Written task ::
Format the lines from the line with "Given: Open the Cursors menu" to the line with "click(x=1194, y=867)" as a JSON list of strings, one string per line, with blank lines omitted.

Entries ::
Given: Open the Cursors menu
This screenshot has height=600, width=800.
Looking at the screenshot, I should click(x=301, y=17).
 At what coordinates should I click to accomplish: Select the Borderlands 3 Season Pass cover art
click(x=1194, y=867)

==

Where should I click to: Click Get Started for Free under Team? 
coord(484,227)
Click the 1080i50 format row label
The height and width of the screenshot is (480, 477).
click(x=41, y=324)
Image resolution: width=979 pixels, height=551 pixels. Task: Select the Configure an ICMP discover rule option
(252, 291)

Task response ::
[
  "Given: Open the Cursors menu",
  "This screenshot has height=600, width=800.",
  "Looking at the screenshot, I should click(x=301, y=17).",
  " At what coordinates should I click to accomplish: Select the Borderlands 3 Season Pass cover art",
  "click(x=1194, y=867)"
]